CHALLENGE
Render every line of the listing below as a JSON list of strings, one string per line, leaving out blank lines.

THE DATA

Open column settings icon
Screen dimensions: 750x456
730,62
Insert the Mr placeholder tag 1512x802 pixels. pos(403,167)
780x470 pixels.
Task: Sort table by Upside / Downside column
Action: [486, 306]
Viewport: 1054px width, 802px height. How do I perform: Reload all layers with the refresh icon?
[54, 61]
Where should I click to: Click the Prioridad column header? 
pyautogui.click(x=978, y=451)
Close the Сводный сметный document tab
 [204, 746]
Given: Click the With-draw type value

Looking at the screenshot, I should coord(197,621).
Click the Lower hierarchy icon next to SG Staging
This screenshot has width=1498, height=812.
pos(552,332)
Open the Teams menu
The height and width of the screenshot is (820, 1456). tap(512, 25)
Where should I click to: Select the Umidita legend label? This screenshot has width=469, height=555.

SOLUTION
[
  "Open column settings icon",
  "Screen dimensions: 750x456",
  "730,62",
  "Insert the Mr placeholder tag 1512x802 pixels. pos(403,167)",
  "780x470 pixels.",
  "Task: Sort table by Upside / Downside column",
  "Action: [486, 306]",
  "Viewport: 1054px width, 802px height. How do I perform: Reload all layers with the refresh icon?",
  "[54, 61]",
  "Where should I click to: Click the Prioridad column header? ",
  "pyautogui.click(x=978, y=451)",
  "Close the Сводный сметный document tab",
  " [204, 746]",
  "Given: Click the With-draw type value",
  "Looking at the screenshot, I should coord(197,621).",
  "Click the Lower hierarchy icon next to SG Staging",
  "This screenshot has width=1498, height=812.",
  "pos(552,332)",
  "Open the Teams menu",
  "The height and width of the screenshot is (820, 1456). tap(512, 25)",
  "Where should I click to: Select the Umidita legend label? This screenshot has width=469, height=555."
]